- Opening Delimiter -

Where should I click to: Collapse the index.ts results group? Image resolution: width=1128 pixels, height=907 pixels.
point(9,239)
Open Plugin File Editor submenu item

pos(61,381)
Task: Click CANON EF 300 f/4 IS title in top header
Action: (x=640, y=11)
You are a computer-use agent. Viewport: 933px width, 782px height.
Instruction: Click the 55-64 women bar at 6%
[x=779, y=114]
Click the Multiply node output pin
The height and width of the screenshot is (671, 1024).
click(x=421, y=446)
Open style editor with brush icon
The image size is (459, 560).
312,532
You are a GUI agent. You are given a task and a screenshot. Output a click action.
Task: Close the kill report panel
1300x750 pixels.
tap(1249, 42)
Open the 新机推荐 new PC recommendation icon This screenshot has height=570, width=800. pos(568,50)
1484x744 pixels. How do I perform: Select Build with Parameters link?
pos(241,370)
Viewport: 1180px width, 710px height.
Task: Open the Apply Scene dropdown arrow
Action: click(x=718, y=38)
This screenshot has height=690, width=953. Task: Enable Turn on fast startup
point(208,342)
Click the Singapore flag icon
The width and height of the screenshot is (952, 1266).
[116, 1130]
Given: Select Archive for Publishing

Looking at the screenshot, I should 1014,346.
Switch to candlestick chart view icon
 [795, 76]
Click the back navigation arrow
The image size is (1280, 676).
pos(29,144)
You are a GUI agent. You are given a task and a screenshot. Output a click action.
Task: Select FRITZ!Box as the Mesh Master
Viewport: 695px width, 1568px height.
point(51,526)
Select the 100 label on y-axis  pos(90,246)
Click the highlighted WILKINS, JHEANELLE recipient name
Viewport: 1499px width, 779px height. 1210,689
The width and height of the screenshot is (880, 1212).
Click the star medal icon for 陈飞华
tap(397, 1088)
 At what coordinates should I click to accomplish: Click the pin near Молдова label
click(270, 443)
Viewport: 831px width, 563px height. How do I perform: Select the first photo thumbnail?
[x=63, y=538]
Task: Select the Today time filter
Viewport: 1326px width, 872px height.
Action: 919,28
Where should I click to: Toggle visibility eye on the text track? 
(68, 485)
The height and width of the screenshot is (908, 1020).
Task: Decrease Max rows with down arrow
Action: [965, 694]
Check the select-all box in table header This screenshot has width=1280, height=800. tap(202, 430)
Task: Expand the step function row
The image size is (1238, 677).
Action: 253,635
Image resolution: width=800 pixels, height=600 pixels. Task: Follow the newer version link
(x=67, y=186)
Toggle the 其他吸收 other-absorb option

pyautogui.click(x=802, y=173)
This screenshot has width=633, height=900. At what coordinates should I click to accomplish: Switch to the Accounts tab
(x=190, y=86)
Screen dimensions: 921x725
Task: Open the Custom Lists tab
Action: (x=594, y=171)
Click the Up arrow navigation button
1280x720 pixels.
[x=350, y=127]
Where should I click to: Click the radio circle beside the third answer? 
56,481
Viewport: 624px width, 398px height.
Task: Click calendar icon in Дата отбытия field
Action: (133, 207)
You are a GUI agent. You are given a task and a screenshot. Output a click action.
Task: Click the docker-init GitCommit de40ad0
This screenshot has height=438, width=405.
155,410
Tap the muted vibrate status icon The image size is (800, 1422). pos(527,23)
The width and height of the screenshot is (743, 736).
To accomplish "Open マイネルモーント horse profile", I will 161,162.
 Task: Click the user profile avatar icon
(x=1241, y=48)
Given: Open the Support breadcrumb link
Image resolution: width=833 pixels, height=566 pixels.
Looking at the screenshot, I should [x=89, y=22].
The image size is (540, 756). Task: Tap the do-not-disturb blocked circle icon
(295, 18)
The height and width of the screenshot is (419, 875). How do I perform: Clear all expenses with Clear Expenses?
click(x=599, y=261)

- Closing Delimiter -

_EXERCISE PROMPT_.
Print the listing in full, exactly as given.

_SOLUTION FOR THIS TASK_.
Where should I click to: Collapse the index.ts results group? Image resolution: width=1128 pixels, height=907 pixels.
point(9,239)
Open Plugin File Editor submenu item

pos(61,381)
Task: Click CANON EF 300 f/4 IS title in top header
Action: (x=640, y=11)
You are a computer-use agent. Viewport: 933px width, 782px height.
Instruction: Click the 55-64 women bar at 6%
[x=779, y=114]
Click the Multiply node output pin
The height and width of the screenshot is (671, 1024).
click(x=421, y=446)
Open style editor with brush icon
The image size is (459, 560).
312,532
You are a GUI agent. You are given a task and a screenshot. Output a click action.
Task: Close the kill report panel
1300x750 pixels.
tap(1249, 42)
Open the 新机推荐 new PC recommendation icon This screenshot has height=570, width=800. pos(568,50)
1484x744 pixels. How do I perform: Select Build with Parameters link?
pos(241,370)
Viewport: 1180px width, 710px height.
Task: Open the Apply Scene dropdown arrow
Action: click(x=718, y=38)
This screenshot has height=690, width=953. Task: Enable Turn on fast startup
point(208,342)
Click the Singapore flag icon
The width and height of the screenshot is (952, 1266).
[116, 1130]
Given: Select Archive for Publishing

Looking at the screenshot, I should 1014,346.
Switch to candlestick chart view icon
 [795, 76]
Click the back navigation arrow
The image size is (1280, 676).
pos(29,144)
You are a GUI agent. You are given a task and a screenshot. Output a click action.
Task: Select FRITZ!Box as the Mesh Master
Viewport: 695px width, 1568px height.
point(51,526)
Select the 100 label on y-axis  pos(90,246)
Click the highlighted WILKINS, JHEANELLE recipient name
Viewport: 1499px width, 779px height. 1210,689
The width and height of the screenshot is (880, 1212).
Click the star medal icon for 陈飞华
tap(397, 1088)
 At what coordinates should I click to accomplish: Click the pin near Молдова label
click(270, 443)
Viewport: 831px width, 563px height. How do I perform: Select the first photo thumbnail?
[x=63, y=538]
Task: Select the Today time filter
Viewport: 1326px width, 872px height.
Action: 919,28
Where should I click to: Toggle visibility eye on the text track? 
(68, 485)
The height and width of the screenshot is (908, 1020).
Task: Decrease Max rows with down arrow
Action: [965, 694]
Check the select-all box in table header This screenshot has width=1280, height=800. tap(202, 430)
Task: Expand the step function row
The image size is (1238, 677).
Action: 253,635
Image resolution: width=800 pixels, height=600 pixels. Task: Follow the newer version link
(x=67, y=186)
Toggle the 其他吸收 other-absorb option

pyautogui.click(x=802, y=173)
This screenshot has width=633, height=900. At what coordinates should I click to accomplish: Switch to the Accounts tab
(x=190, y=86)
Screen dimensions: 921x725
Task: Open the Custom Lists tab
Action: (x=594, y=171)
Click the Up arrow navigation button
1280x720 pixels.
[x=350, y=127]
Where should I click to: Click the radio circle beside the third answer? 
56,481
Viewport: 624px width, 398px height.
Task: Click calendar icon in Дата отбытия field
Action: (133, 207)
You are a GUI agent. You are given a task and a screenshot. Output a click action.
Task: Click the docker-init GitCommit de40ad0
This screenshot has height=438, width=405.
155,410
Tap the muted vibrate status icon The image size is (800, 1422). pos(527,23)
The width and height of the screenshot is (743, 736).
To accomplish "Open マイネルモーント horse profile", I will 161,162.
 Task: Click the user profile avatar icon
(x=1241, y=48)
Given: Open the Support breadcrumb link
Image resolution: width=833 pixels, height=566 pixels.
Looking at the screenshot, I should [x=89, y=22].
The image size is (540, 756). Task: Tap the do-not-disturb blocked circle icon
(295, 18)
The height and width of the screenshot is (419, 875). How do I perform: Clear all expenses with Clear Expenses?
click(x=599, y=261)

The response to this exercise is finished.